◆ EXTRACT PROVIDED:
Ridley Scott resisted any suggestion that Maximus and Lucilla (Connie Nielsen) should have a sexual relationship, because it would decrease his need to be with his murdered wife and son. Russell Crowe was also against it, feeling that it wasn't in character.
Although Commodus was initially favored by the Roman people, he lost that status through dramatic acts of megalomania, and is often considered the initiator of the fall of Rome. During his reign, he incorporated his name into many common terms, such as the terms for money and the people. Eventually, the citizens and the Senate had enough, and he was poisoned. When he vomited out the poison, he was strangled. Afterward, the Senate returned the language to what it had been before Commodus, and took down the many statues of himself he'd put up.
The opening battle scene was filmed in Bourne Woods, Surrey, England. The Royal Forestry Commission had originally slated the area for deforestation, so Ridley Scott eagerly offered them his facilities to burn the woods to the ground. The Commission happily accepted.
Maximus' pet wolf is played by Kyte, a female Tervuren Belgian Shepherd. The production couldn't use real wolves because England's strict anti-rabies laws prevented them from importing wolves. Kyte also appeared in the British soap opera EastEnders (1985) for seven years, as a male Tervuren named Wellard.
From the outset, Ridley Scott made it quite clear that this "sword and sandals" movie would not feature any of the genre's clichés of people lounging around eating grapes and drinking from goblets. He intended to create a more realistic vision of ancient Rome.
Commodus was known as a "Gladiator Emperor", routinely appearing in the arena to take down wild animals. He charged Rome an exorbitant amount of money for each appearance, which eventually devalued Roman coins, and led to the fall of Rome. He would often take people with missing limbs or other disabilities into the arena, tie them together, and club them to death. Initially revered for his hunting and combat prowess, the populace turned against him.
In reality, Emperor Marcus Aurelius (Sir Richard Harris) died of the plague, and Commodus (Joaquin Phoenix) ascended to the throne. He was a much loved Emperor by the Army and the lower classes, until he fell out of their favor, due to his egocentric behavior.
Russell Crowe began shooting this film a few months after The Insider (1999) wrapped. He'd gained more than forty pounds for his previous film, and lost it all before this one. He claims he did nothing special, besides normal work on his Australian farm.
The blur effect that appears halfway through the war scene between Maximus' Army and the Germanic tribes was not originally intended. The scene was shot in the early evening, but continued too long, and the light was drastically diminished. In order to keep the continuity of the scene's lighting, and avoid shooting another day on the location, Director of Photography John Mathieson chose instead to shoot the scenes with a very low frame rate. To compensate for the loss of frames, the frames that were shot, were duplicated several times in post-production, and edited into the film in a way that made the switch look natural.

◆ RECORDED DATA:
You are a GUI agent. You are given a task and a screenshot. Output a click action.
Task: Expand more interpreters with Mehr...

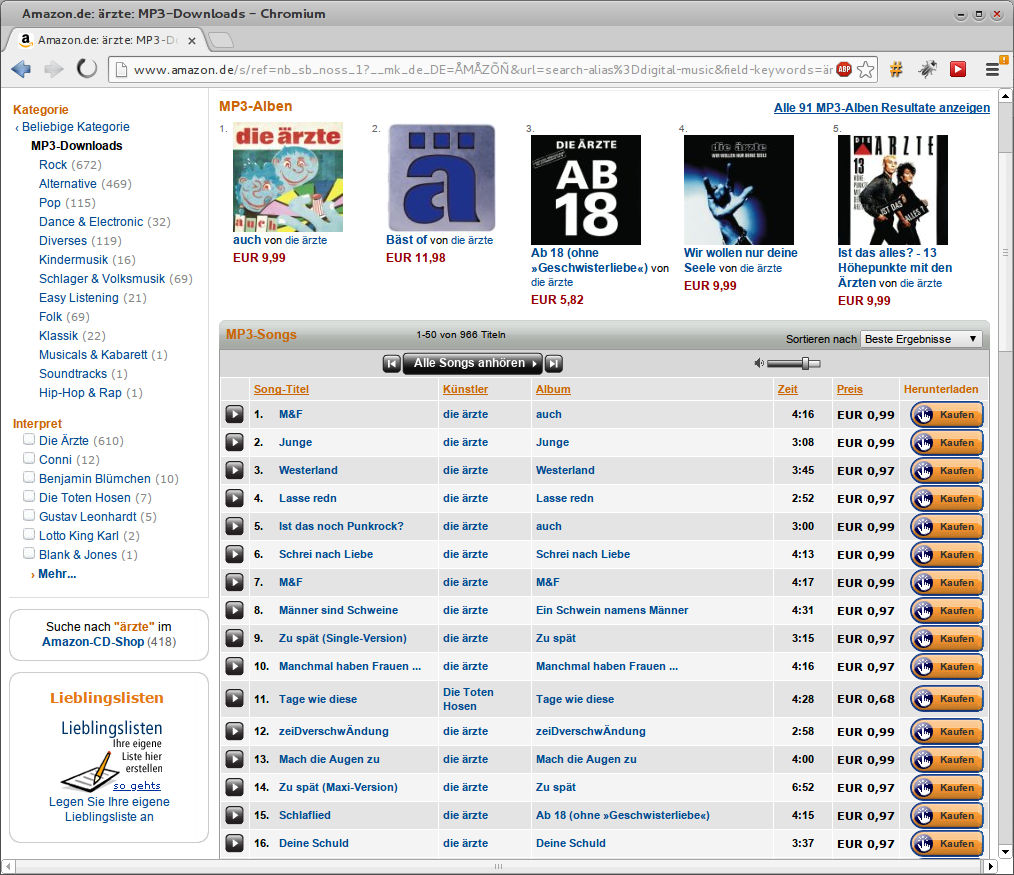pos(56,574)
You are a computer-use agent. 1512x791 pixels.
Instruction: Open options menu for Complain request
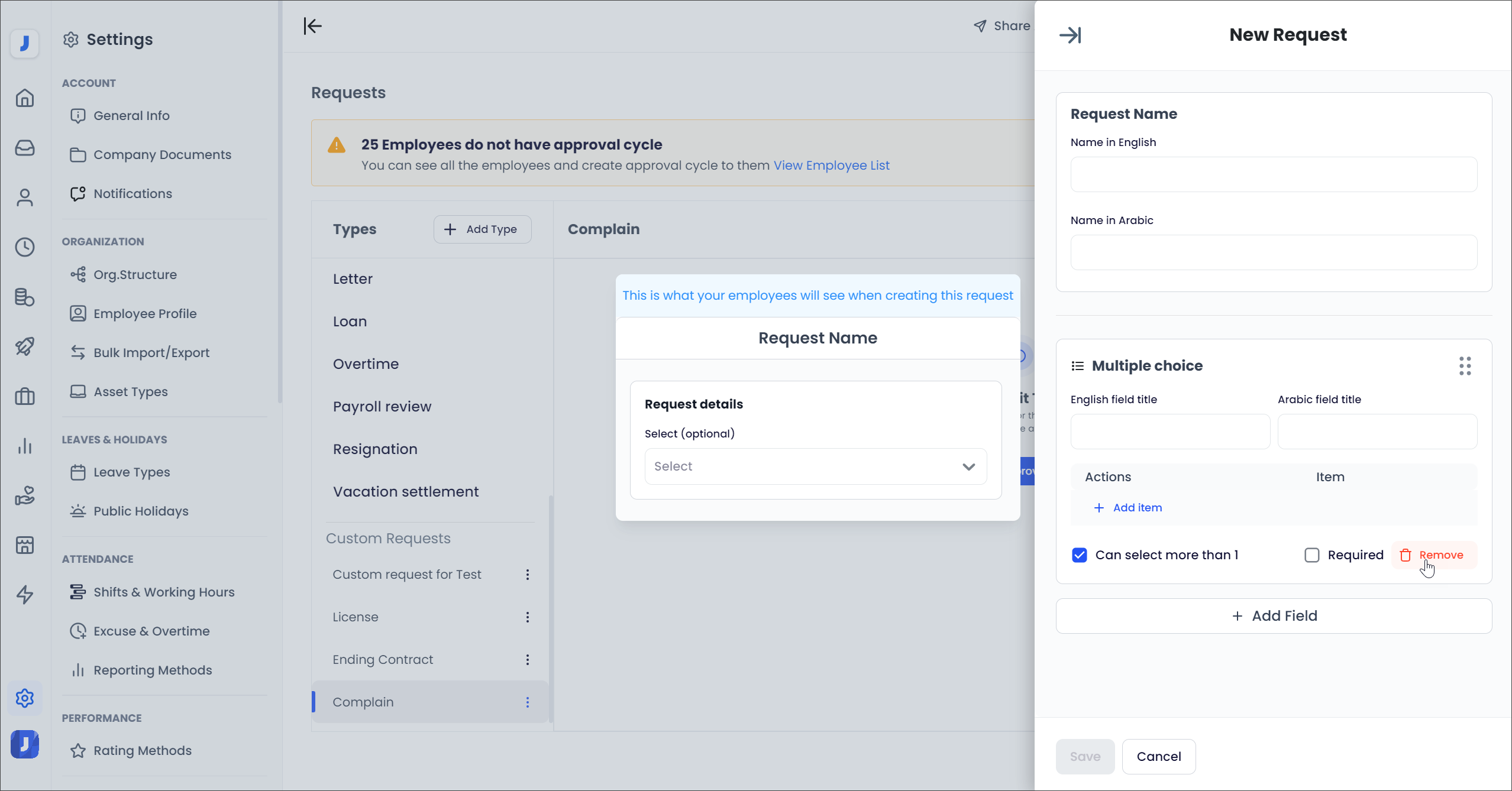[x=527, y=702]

◆ WORK TO COMPLETE:
Continue the film trivia about Maximus and Commodus, starting after its final sentence.

◆ EXPECTED OUTPUT:
It is a common misconception that a Roman emperor put his thumb upwards to signify that a gladiator was to be spared, whereas thumb down meant that there would be no mercy for a downed gladiator. In reality, this gesturing was the other way around: thumb up symbolized a sword action (and thus death), and thumb down a sheathed sword (mercy). The crew was aware of this while making the film, but since "thumbs up" is considered to be a good sign nowadays, they decided not to unnecessarily confuse the audience.
On visiting the real Colosseum, Ridley Scott remarked to Production Designer Arthur Max that it was "too small", so they designed an outsized "Rome of the imagination", which was inspired by English and French romantic painters, as well as Nazi architect Albert Speer.
When Commodus (Joaquin Phoenix) goes with Lucius (Spencer Treat Clark) to meet Maximus (Russell Crowe) at the Colosseum, he tells Maximus that Lucius insists Maximus is Hector reborn. Then Commodus asks Lucius, "Or was it Hercules?" The real emperor Commodus believed *he* was Hercules reborn.
Russell Crowe was continually unhappy with the screenplay, re-writing much of it to suit his own ends. He would frequently walk off the set if he didn't get his way. The famous line "And I will have my vengeance, in this life or the next." he initially refused to say, telling Screenwriter William Nicholson, "Your lines are garbage, but I'm the greatest actor in the world, and I can make even garbage sound good". He said the speech anyway, because he was unable to ad-lib anything better. Nicholson said, "In his defense, my lines probably were garbage."
Maximus's tattoo "SPQR" stands for "Senatus Populusque Romanus," which translates to "The Senate and the Roman People". This was one of the main slogans of Rome throughout its history (as well as today, manhole covers et cetera).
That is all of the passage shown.